Oracle Observations

April 24, 2007

UNIX debuggers & archive.org

Filed under: Pro*C,Unix — bigdaveroberts @ 4:44 pm

It never ceases to surprise me, the number of different debuggers produced.

adb, sdb, gdb, dbx, mdb and edb.

edb?

I came across edb while trying to find a solution to a novel Oracle problem.

After compiling a newly amended Pro*C program, it failed to work, at all.

To investigate the problem, I ran the program under truss to see what was happening.

To my surprise, Oracle was making 50 attempts to open a network connection, and after failing 50 times, was exiting in an ungracious manor.

My next step I was planning to take was to run it through a debugger.

I started looking for all the usual culprits, but, disappointingly none seemed to be present.

As an alternative to attempting to get gdb compiled/installed, I attempted a search for any 3 letter programs ending db, and discovered the improbably named edb debugger. (Improbable, until I found out that it was written by Edinburgh Portable Compilers)

So I went off onto the internet to see if I could locate some documentation.

Unfortunately, while the website did still exist at that time (www.epc.co.uk), the documentation was incomplete and/or corrupt.

It was then that an ex-collogue suggested that I try archive.org.

And, while my employer had blacklisted the site, I popped over to the customer, and located several iterations of the companies’ website, replete with multiple iterations of the edb manual!

In the end, by the time that I had returned with my documentation, the problem had already been resolved by my original colleague.

And what was the cause of this odd behavior?

Well, the makefile had hard coded directories for the include files, and the wrong version of the sqlca structure had been used, and when linked with libraries from a different release, produced the original bizarre observed behavior.

April 12, 2007

Async I/O and all that.

Filed under: AIX,Unix — bigdaveroberts @ 10:10 am

While I do like to characterise myself as a DBA, I have only had one all nighter, which sort of exposes the conceit of my claim.

The system involved was a large (for the time) data warehouse, and the database had crashed unexpectedly on the day before the main weekly data load. (If I recall correctly, it was due to a control file timeout.) While it was not unusual for the system to fail, (mainly due to the fact that the database files were sparse, for some unknown historical reason making space management somewhat problematic), as the weekly load was due shortly the system was being monitored more closely on the evening that the main loads commenced.

After the data load stated the system crashed again.
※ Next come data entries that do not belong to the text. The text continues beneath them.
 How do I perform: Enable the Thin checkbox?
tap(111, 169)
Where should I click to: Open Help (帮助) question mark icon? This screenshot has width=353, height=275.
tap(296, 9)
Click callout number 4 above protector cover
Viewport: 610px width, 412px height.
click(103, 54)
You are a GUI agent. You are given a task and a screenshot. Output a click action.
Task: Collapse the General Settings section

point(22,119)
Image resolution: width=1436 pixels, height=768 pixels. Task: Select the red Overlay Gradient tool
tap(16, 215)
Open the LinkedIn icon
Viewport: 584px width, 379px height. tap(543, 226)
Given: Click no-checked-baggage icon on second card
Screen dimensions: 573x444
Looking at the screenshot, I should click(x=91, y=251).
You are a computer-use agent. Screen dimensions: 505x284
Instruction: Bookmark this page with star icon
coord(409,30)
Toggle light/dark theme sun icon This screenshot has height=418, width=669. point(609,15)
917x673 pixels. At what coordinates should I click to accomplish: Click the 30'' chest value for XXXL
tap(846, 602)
The system was recovered, looked fine, and the data load was initiated again, and again the database crashed. The cycle repeated. I believe that in all the database crashed 11 times in close succession.

To be honest I handed the problem over to another DBA in the morning, and they initiated a Disaster Recovery, while continuing to investigate the problem.
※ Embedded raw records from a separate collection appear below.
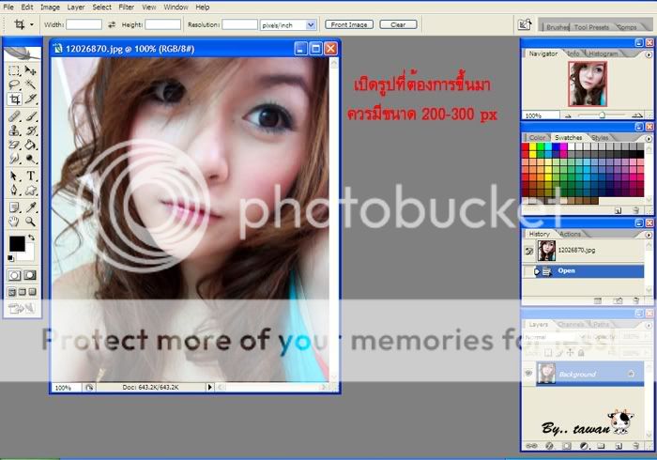657x460 pixels.
Task: Select the Crop tool in the toolbox
Action: click(x=14, y=99)
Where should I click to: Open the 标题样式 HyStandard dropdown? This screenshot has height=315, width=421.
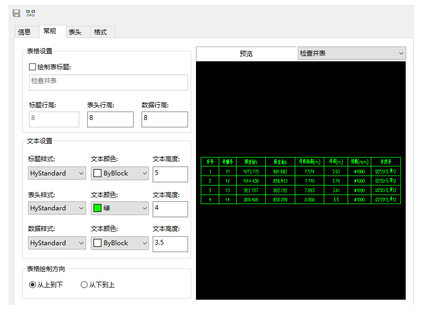point(57,173)
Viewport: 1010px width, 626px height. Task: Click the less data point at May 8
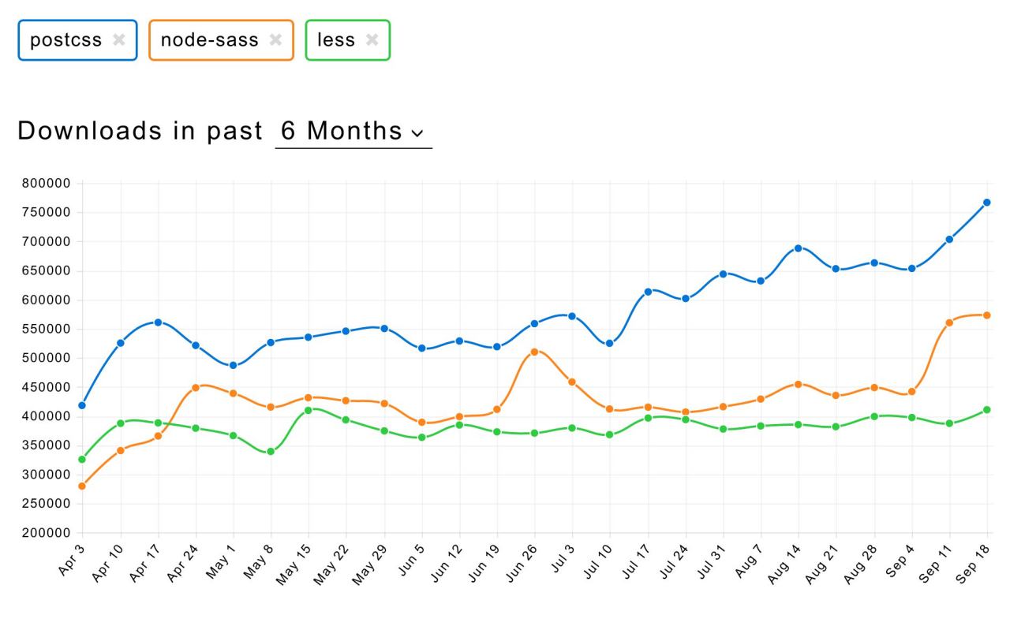(271, 452)
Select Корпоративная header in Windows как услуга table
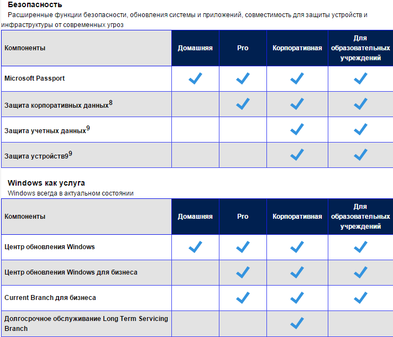 (297, 217)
The first problem found was one identified by Oracle. We had recently enabled Parallel DML, and this had implicitly enabled parallel recovery. Oracle 8.1.7.2 apparently had issues with parallel recovery which made it somewhat less efficient than normal recovery. This meant that Oracle continued to perform recovery operations long after the database had been restarted.
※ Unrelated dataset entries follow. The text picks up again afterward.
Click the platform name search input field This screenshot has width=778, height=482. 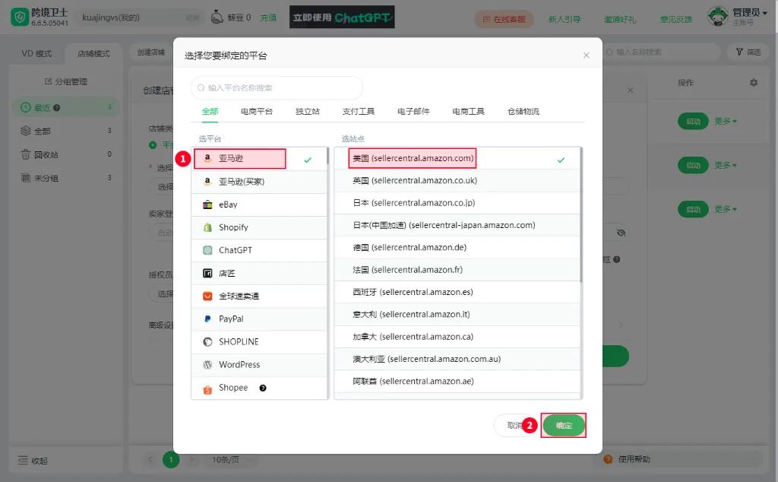point(276,88)
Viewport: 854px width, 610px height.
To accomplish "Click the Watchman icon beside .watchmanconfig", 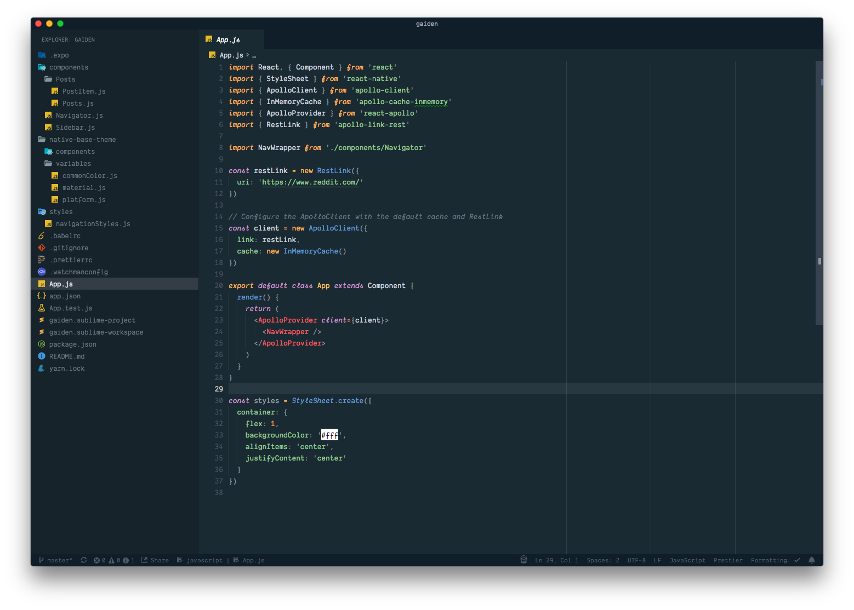I will click(x=42, y=272).
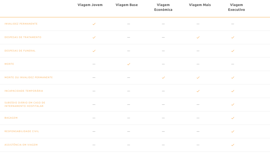Viewport: 270px width, 153px height.
Task: Click the Incapacidade Temporária checkmark under Viagem Mais
Action: (198, 91)
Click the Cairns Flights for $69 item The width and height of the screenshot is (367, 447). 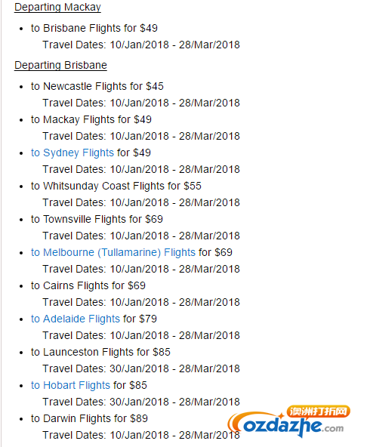tap(88, 285)
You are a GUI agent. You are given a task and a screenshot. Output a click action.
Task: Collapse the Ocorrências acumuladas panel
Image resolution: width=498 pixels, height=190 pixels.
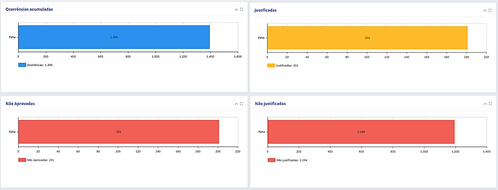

The issue was that having had one crash increased the workload/contention in the database causing the multiple additional crashes.

What had caused the original crash?

Well, at least 3 issues.

1. A new contract developer had been recruited by the client who didn’t realise what a smart idea removing the indexes and recreating them after a data load was. This had over time, as his code had been promoted to live substantially increased the work done during the data loads.

2. There was contention between the control files and the redo logs due to poor file locations.

3. The system was running on AIX, and The oracle manual for configuring AIX asynchronous I/O was inadequate. While the manual had recommended increasing the maxioservers and the minioservers, it made no recommendations regarding the queue length.

There were also hints of a conflict between IBM and Oracle, in that it was suggested that the underlying cause of the Asynchronous I/O problem was from a rewrite of IBM’s Async I/O subsystem, and subsequently when errors began to appear from the Oracle database, Oracle blamed IBM, as Oracle had worked without errors before the change.

In terms of problem resolution.

The first moves were to disable parallel recovery with the assistance of Oracle support and a temporary suspension of the new data load, along with disabling Async I/O in oracle. (At my initiative.)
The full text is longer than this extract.